* Begin THE DATA *

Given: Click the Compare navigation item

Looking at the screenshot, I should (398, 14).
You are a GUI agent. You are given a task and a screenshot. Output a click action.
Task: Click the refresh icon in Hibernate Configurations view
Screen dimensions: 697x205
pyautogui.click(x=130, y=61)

* End THE DATA *

- _GIVEN PROBLEM_
Render as a JSON list of strings, one string per line and omitting blank lines, the entries from the line containing "You are a GUI" through the end of the entries.

- _THE OUTPUT_
[
  "You are a GUI agent. You are given a task and a screenshot. Output a click action.",
  "Task: Click the refresh icon in Hibernate Configurations view",
  "Screen dimensions: 697x205",
  "pyautogui.click(x=130, y=61)"
]